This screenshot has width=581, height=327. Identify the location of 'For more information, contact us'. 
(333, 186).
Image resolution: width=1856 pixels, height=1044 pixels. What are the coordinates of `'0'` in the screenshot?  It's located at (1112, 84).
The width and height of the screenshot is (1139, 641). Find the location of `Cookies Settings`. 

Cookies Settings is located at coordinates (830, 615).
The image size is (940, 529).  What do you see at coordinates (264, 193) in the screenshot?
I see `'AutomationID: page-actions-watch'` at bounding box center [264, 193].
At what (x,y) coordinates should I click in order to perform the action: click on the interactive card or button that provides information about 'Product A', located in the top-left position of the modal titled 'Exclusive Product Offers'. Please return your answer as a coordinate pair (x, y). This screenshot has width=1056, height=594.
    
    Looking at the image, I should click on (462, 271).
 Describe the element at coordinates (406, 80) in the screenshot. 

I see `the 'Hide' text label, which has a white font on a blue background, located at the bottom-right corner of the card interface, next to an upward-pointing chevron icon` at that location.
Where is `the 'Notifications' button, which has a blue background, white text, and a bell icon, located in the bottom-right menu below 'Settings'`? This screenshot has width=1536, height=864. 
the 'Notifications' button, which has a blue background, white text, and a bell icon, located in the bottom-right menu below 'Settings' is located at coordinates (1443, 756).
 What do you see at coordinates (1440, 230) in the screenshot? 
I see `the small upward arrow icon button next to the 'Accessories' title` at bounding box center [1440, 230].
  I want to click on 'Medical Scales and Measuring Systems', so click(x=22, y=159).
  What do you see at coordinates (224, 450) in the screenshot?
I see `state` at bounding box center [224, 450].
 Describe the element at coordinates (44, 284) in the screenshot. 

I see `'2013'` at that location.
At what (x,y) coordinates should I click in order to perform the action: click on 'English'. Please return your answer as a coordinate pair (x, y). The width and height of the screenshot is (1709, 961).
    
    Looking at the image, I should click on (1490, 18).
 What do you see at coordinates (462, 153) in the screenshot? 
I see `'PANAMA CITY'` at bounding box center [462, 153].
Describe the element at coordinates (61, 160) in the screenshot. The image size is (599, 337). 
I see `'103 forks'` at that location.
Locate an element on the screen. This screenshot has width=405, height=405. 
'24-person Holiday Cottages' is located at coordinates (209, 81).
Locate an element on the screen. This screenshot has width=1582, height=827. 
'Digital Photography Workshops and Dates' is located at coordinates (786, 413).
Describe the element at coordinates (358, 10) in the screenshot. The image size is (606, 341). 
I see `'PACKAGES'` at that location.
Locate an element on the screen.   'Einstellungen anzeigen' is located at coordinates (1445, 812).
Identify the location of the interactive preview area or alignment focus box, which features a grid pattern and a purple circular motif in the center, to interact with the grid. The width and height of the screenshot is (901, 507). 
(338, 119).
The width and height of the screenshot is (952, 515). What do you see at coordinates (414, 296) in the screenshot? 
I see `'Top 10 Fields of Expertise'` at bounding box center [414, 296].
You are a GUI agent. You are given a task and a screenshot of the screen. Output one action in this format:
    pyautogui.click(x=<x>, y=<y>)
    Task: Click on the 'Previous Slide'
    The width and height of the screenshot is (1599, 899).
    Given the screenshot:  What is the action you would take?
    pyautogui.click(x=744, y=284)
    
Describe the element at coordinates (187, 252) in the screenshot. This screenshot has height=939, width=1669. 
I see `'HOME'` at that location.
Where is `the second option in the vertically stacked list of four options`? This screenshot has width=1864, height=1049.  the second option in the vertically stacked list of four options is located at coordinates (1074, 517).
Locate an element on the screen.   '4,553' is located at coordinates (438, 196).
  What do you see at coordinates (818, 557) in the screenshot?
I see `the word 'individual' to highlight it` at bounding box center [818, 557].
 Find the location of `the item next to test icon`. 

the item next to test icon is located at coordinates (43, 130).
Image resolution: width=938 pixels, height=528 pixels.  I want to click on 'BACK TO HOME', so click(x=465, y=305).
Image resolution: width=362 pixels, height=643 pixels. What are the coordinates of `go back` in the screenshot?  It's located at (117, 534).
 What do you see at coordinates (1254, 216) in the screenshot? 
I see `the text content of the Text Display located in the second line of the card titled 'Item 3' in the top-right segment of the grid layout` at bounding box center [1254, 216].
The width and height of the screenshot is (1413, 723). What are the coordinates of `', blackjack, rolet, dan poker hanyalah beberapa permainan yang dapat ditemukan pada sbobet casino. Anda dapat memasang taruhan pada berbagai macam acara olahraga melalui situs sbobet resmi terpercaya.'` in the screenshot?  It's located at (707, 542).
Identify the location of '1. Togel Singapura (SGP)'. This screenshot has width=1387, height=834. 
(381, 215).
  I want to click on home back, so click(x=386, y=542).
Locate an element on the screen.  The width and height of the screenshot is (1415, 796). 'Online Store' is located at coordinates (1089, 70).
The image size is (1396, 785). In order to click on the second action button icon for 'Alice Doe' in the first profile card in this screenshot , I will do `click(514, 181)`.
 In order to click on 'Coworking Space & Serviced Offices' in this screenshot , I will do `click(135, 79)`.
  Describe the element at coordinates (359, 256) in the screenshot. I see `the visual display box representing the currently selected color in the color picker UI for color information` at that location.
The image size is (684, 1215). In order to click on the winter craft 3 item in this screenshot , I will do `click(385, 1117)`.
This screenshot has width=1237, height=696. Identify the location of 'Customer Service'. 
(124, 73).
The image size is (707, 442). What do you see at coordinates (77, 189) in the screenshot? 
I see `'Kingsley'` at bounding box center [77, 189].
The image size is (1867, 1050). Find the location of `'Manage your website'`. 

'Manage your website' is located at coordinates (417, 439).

● ● ● ● ● ● ●

● Required work
Pull out each line of the records that contains the word "test" and copy those lines in full.

● Written response
 Find the location of `the item next to test icon`. 
the item next to test icon is located at coordinates (43, 130).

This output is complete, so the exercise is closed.